He talks of a poor woman in one of the districts in Delaware County who spoke to him about high taxes that took 41% of her income to pay. She did want to pay it, but it was a huge burden to pay that real estate tax bill. He says these things happen, while in the wealthy districts, those that can afford to pay more do not.

He would like to see education funded by the state. He believes that "All Children Should Have the Opportunity to Succeed." Notice that he does not say that we can guarantee success for all children, but we must give them an opportunity. The way things are now, Wally says, does not work and must be changed.



BUDGET ANALYSIS ON WEBSITE

The 2000-2001 State Education Budget Analysis can be found on our website www.parss.org. For any questions that you might have on the state budget, please reply to the email button on the PARSS website.


AND WHO IS THIS MAN?

YOUR MISSION

Identify this man. Do you know him? Does he resemble someone you know? Is he friend or foe? Think you have the answer - email Arnold Hillman at arnold@parss.org. So far, he's the only one who knows!


JOE SAYS . . .RUMBINGS OF CHANGE

Well, I chose the title, now I have to define it. So there are rumblings, but what kind? Choose the wrong metaphor and I convey the wrong image.
Stomach . . . thunder . . . bowling ball . . . train? Yes, I'll go with train rumblings, because when you hear them, you know something is really coming down the tracks. It may not be fast, but it will be powerful, and will accomplish its task: "I think I can, I think I can."

I've written before about the renewed hope many of us in PARSS feel about the possibilities of progress in school funding and tax reform. That continues to grow and many of you are an active part of it. Those of us who work for PARSS have to make sure, through this newsletter and the website, that you are kept abreast of what is going on in that arena.

For this issue I'd like to tell you of the changes taking place within PARSS itself.
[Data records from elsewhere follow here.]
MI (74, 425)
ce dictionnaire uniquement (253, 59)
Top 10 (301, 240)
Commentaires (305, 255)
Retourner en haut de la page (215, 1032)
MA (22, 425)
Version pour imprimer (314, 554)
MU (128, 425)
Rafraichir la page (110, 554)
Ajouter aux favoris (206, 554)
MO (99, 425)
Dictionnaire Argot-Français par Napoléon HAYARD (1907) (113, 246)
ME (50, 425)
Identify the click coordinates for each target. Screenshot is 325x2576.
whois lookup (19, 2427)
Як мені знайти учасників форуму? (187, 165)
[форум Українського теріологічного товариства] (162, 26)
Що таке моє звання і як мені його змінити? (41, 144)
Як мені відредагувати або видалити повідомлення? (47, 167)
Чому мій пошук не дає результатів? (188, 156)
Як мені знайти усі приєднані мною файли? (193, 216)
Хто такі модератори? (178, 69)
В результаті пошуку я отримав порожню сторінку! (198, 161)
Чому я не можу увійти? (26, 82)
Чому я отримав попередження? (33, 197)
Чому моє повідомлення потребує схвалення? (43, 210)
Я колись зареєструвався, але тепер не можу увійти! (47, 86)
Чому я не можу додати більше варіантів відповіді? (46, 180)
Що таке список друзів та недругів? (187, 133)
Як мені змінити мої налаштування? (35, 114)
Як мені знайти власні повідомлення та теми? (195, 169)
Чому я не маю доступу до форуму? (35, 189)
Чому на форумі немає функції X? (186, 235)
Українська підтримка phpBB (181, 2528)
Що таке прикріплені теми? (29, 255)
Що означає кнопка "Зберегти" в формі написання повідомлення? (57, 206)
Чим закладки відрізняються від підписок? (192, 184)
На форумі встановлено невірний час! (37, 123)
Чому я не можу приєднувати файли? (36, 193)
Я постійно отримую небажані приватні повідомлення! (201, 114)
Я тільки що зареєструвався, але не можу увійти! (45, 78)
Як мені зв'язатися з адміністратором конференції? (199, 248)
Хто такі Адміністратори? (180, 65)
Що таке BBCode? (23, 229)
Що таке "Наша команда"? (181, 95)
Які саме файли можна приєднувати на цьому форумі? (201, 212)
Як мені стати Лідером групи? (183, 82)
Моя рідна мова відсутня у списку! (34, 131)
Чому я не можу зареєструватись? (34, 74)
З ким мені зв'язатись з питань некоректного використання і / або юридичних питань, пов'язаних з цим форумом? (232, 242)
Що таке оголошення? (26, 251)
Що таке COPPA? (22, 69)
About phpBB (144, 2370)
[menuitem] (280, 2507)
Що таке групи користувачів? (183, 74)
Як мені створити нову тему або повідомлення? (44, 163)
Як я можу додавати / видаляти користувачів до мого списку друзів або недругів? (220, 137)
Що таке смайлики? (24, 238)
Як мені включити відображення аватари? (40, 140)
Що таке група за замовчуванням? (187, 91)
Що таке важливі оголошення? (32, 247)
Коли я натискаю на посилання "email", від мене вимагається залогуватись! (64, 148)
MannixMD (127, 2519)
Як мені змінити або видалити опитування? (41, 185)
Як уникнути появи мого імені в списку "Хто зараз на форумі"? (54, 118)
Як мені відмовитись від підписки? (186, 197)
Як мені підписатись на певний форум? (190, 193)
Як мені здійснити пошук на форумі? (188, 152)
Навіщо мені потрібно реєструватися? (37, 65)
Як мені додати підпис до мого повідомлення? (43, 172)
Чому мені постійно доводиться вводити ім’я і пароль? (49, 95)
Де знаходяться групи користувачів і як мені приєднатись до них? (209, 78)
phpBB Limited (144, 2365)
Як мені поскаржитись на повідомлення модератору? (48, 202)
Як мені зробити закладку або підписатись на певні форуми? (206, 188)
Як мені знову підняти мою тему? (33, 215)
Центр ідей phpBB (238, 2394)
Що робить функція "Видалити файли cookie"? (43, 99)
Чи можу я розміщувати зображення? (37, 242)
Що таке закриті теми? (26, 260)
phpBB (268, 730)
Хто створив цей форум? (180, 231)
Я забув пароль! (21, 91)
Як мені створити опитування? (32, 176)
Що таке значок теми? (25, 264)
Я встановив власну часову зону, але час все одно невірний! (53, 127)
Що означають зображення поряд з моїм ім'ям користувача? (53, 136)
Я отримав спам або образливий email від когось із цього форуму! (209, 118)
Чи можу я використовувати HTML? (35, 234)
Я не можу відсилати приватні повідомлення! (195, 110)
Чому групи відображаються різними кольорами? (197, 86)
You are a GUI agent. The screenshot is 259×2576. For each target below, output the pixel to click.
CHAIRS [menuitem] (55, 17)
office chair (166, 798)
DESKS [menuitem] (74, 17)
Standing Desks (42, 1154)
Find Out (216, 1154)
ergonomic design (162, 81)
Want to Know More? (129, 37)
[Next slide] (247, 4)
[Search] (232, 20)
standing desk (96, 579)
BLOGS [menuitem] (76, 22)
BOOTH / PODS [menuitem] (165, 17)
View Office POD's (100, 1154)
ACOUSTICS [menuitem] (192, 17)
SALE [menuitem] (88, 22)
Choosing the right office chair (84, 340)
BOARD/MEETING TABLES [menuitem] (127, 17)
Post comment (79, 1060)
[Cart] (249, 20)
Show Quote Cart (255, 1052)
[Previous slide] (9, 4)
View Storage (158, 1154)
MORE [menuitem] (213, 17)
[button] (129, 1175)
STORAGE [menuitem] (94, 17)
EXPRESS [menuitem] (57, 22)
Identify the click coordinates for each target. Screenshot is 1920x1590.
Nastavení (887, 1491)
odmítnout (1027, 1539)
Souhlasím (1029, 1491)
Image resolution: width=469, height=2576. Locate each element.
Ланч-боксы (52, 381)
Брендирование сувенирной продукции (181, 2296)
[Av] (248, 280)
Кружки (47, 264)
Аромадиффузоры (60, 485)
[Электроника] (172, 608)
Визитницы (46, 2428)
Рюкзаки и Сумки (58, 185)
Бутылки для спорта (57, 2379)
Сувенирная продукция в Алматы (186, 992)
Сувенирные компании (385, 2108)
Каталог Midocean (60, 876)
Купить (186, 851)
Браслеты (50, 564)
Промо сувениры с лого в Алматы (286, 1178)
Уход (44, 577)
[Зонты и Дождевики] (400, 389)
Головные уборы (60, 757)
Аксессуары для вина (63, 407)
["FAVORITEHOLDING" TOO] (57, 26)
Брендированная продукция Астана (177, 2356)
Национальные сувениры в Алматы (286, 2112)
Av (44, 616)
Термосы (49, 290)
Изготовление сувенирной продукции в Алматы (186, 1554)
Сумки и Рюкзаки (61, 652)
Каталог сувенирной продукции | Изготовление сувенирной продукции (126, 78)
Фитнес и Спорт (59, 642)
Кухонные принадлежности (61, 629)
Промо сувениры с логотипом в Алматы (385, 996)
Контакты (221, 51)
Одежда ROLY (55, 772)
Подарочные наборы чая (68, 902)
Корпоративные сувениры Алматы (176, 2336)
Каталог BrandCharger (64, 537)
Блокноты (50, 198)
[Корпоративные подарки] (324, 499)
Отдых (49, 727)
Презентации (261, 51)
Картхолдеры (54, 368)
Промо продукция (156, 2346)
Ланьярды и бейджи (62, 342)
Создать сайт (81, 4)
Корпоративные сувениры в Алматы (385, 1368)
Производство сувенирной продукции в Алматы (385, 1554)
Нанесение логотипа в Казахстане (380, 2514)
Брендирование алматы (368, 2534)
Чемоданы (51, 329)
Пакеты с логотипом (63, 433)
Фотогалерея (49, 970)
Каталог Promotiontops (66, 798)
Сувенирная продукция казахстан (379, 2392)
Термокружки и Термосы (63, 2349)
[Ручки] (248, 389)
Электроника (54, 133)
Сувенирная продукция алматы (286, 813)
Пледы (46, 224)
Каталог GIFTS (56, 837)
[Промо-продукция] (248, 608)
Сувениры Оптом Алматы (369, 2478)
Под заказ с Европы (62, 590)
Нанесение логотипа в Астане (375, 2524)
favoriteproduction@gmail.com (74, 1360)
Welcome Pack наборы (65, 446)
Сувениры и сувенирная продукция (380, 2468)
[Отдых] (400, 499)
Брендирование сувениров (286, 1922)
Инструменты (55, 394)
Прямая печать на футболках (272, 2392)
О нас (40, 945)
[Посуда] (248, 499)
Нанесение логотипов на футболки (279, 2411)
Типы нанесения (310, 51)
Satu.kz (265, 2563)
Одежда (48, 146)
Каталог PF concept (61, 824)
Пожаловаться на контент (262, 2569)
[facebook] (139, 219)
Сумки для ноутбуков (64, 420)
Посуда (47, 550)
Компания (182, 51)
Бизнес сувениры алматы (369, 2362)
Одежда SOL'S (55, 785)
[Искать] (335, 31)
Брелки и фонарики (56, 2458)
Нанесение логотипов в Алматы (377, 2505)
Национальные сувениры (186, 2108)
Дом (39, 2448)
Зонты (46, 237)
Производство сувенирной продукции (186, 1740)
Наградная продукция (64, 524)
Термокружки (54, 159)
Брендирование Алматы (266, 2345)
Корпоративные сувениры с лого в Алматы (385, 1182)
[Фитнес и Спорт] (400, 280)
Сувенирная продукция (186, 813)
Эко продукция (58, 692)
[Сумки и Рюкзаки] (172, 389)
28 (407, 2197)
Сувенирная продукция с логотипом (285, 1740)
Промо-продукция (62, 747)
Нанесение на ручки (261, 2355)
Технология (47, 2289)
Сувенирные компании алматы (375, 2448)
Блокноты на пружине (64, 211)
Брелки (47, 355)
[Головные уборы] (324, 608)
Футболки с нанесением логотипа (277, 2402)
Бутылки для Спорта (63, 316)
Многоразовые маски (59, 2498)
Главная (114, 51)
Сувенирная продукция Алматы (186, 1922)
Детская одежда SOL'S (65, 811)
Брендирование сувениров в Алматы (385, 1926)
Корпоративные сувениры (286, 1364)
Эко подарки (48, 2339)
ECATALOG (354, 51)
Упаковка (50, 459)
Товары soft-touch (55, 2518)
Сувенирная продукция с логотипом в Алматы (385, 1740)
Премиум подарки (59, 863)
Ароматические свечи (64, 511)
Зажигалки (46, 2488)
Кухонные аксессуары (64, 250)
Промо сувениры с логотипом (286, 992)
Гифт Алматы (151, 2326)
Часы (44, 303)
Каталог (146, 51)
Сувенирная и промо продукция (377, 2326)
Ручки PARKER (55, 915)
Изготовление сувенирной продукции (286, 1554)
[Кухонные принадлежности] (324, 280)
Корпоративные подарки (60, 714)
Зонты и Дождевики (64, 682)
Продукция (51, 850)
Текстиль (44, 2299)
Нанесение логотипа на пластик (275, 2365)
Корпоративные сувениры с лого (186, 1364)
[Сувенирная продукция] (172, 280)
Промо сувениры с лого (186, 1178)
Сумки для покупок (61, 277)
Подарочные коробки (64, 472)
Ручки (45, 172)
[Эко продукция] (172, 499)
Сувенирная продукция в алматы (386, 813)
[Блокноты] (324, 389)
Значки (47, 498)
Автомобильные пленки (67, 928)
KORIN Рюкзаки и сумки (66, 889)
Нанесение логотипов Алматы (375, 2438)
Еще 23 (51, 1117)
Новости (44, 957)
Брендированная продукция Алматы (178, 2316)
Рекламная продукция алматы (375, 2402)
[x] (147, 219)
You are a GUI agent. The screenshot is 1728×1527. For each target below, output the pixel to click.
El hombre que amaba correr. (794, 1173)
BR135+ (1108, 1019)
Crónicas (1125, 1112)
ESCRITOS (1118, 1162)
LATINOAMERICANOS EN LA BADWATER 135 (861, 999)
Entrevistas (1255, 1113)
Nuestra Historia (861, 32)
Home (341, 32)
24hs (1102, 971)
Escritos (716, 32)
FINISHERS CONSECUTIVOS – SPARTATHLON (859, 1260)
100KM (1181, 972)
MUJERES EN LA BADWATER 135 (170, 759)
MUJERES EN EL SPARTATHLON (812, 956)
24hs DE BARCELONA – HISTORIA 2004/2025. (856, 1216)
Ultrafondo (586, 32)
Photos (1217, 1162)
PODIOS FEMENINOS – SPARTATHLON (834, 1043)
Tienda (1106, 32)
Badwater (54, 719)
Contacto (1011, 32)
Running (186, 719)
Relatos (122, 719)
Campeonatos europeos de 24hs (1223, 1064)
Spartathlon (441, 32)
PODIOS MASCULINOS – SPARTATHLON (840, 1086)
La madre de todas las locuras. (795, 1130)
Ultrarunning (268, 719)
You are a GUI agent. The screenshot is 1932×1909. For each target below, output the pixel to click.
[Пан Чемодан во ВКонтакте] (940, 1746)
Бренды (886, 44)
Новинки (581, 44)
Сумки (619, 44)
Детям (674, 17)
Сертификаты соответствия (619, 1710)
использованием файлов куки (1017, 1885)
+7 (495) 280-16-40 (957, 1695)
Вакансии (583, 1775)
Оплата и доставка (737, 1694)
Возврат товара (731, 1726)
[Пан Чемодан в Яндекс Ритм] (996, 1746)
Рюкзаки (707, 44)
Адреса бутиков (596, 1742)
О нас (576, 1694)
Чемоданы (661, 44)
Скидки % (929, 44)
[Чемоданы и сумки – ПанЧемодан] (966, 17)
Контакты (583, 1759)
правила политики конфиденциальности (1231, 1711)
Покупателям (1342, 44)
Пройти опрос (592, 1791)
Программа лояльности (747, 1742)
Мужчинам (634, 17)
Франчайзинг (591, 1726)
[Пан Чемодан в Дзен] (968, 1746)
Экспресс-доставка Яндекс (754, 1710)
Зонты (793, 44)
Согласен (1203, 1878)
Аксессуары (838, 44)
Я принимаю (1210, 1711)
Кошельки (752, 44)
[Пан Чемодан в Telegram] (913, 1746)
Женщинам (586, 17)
For many years the equity suit served as the raison d'etre of the organization. Anything else we did was ancillary. Although equity and funding reform remain as major goals, the PARSS Board of Directors felt we needed to work on a broader agenda of programs and services, and that we should attempt to plan them out into a multi-year future, rather than year to year.

Last fall the Board commissioned the firm of Bright Futures Unlimited to conduct a number of focus groups around the state with teams from member districts. The purpose was to gain information about district and school level needs, and to determine if PARSS could play a role in meeting those needs.
This work is now completed, and we are working with Bright Futures to determine goals, priorities, costs, methods of service delivery etc. Once we have accomplished this, we will move to action planning. I hope that by October we will be able to set the product of this work before the membership.

RETURN TO LEECHBURG

Businesses and schools in Armstrong County are collaborating to educate their residents on the effects of inequitable and inadequate school funding on the community.

The Apollo-Ridge, Armstrong, Freeport Area and Leechburg Area School Districts and Lenape Vocational-Technical School, along with the Armstrong County and StrongLand Chambers of Commerce and PARSS are sponsoring community meetings with Tim Potts, director of the Pennsylvania School Reform Network, who will talk about how students and taxpayers in rural Pennsylvania are disadvantaged by the current state funding system and about current proposals being considered in Harrisburg to change it.

Potts will appear on "Talk of the Town with Jack Heim," a local cable television show in Kittanning on the evening of June 27. On the 28th, he will speak to businesspeople at a luncheon at Kenny B's in West Kittanning at 11:30 and then to members of the general public at an open meeting at Leechburg High School at 7:15. This event will be preceded by a public reception at the school district cafeteria at 6:30. Potts will also be meeting with the editorial boards of local newspapers.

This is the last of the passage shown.